The court has recently clarified the grounds on which secured creditors may object to a scheme of arrangement.[29]
The proposals must be finalised and complete before confirmation of the court is sought. In this regard, the court will refuse to confirm a scheme of arrangement which is to be funded by an investor unless the investor has been found and has entered into a legally binding commitment[1]:1381 to provide the investment funds and demonstrated that the funds are available, usually by putting them on deposit with the examiner's solicitors[30] If the court confirms the proposals they are binding on all the members and creditors affected by them from an effective date, usually nominated in the scheme and so ordered by the court.
The examiner’s appointment usually terminates on this effective date and the administration of the scheme is a matter for the company.
The examiner must make an application to the High Court for payment of his remuneration, costs and the reasonable expenses incurred by him.[22]:92
The application is made ex parte grounded on an affidavit sworn by the examiner providing details of all work carried out by him and his staff in the relevant period.[22]:96 He must vouch the costs and expenses and must also provide details of the basis on which his fees have been charged.

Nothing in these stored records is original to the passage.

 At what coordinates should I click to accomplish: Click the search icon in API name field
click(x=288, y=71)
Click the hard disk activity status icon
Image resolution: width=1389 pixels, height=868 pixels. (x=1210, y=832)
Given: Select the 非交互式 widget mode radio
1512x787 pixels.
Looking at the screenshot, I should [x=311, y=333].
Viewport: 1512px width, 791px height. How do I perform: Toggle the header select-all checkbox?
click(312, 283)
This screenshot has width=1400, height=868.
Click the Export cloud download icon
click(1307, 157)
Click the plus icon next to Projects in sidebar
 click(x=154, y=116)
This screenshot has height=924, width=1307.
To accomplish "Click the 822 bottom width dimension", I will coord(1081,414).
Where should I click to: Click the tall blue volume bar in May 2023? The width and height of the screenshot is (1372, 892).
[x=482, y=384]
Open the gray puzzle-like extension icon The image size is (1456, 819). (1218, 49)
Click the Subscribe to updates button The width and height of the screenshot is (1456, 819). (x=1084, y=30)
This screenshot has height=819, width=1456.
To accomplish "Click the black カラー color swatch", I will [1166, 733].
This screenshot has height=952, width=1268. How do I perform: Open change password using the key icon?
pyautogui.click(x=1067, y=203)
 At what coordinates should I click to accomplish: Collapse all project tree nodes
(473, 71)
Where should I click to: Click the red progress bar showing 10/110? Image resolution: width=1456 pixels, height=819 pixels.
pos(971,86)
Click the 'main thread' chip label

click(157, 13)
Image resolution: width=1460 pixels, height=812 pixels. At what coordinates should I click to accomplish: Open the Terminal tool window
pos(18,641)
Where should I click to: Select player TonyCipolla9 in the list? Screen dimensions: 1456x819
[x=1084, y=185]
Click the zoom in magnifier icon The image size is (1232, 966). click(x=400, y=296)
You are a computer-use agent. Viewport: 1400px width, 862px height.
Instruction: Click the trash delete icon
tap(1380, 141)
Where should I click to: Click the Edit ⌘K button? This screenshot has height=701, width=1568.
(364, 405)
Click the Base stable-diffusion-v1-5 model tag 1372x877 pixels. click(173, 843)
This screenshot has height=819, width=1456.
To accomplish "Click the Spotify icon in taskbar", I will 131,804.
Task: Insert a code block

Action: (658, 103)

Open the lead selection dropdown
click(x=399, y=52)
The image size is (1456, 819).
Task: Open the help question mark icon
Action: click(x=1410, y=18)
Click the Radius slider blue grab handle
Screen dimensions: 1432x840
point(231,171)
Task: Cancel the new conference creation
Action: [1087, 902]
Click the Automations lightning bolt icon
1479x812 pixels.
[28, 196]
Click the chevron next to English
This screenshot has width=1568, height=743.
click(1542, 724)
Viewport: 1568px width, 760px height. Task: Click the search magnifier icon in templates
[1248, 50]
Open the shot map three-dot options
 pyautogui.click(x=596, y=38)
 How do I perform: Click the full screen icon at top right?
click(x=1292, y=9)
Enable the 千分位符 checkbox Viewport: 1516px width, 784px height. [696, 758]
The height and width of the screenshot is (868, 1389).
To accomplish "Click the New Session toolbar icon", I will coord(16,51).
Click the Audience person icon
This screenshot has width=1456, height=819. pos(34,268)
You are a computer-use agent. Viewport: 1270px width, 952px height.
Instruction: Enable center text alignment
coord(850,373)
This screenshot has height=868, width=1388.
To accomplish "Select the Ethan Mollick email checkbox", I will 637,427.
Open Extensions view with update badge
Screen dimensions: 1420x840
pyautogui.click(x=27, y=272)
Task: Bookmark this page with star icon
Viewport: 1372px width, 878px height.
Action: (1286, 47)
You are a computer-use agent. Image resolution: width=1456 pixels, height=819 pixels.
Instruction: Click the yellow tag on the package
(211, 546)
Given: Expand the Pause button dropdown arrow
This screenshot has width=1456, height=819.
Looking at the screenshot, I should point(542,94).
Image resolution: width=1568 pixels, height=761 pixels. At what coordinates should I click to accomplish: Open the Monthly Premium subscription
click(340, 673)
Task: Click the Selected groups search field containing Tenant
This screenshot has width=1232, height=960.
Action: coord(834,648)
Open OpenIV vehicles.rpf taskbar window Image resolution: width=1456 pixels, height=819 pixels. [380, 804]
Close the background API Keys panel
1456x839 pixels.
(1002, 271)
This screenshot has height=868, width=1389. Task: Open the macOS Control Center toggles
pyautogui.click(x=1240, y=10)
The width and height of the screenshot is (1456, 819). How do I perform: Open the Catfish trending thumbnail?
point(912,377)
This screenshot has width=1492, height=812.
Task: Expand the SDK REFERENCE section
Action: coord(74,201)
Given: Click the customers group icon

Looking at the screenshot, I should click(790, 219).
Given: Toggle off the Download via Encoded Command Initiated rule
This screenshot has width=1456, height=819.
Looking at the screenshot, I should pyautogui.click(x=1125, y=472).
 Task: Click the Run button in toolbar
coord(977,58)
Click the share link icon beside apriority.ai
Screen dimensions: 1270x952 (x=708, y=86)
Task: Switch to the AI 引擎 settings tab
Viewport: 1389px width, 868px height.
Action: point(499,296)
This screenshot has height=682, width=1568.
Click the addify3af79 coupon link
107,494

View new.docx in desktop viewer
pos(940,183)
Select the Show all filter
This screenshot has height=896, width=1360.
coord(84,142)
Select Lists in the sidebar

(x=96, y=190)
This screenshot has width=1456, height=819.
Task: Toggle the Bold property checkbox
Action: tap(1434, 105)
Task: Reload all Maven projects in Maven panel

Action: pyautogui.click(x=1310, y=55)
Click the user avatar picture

In this regard, the High Court will expect an examiner to have agreed the basis on which his fees will be charged with the petitioner. In addition, the affidavit must specify what use, if any, the examiner has made of the services of the staff and/or the facilities of the company.
The High Court has recently asserted control over the remuneration afforded to an examiner both as regards the scope of the work undertaken and as regards the hourly rate of remuneration.[31]
All remuneration, costs and expenses of the examiner sanctioned by the court (with the exception of liabilities certified under section 10) rank in priority to claims secured by floating charges and to claims secured by fixed charges.
In the event of the company going into liquidation following examinership, the examiner’s sanctioned remuneration, costs and expenses (including certified expenses under section 10) will rank in priority to the remuneration, costs and expenses of the liquidator.
Until 2006, an average of 10 companies per year sought examinership, with the onset of the 2008–2011 Irish financial crisis the number exceeded 60 in 2008.[32]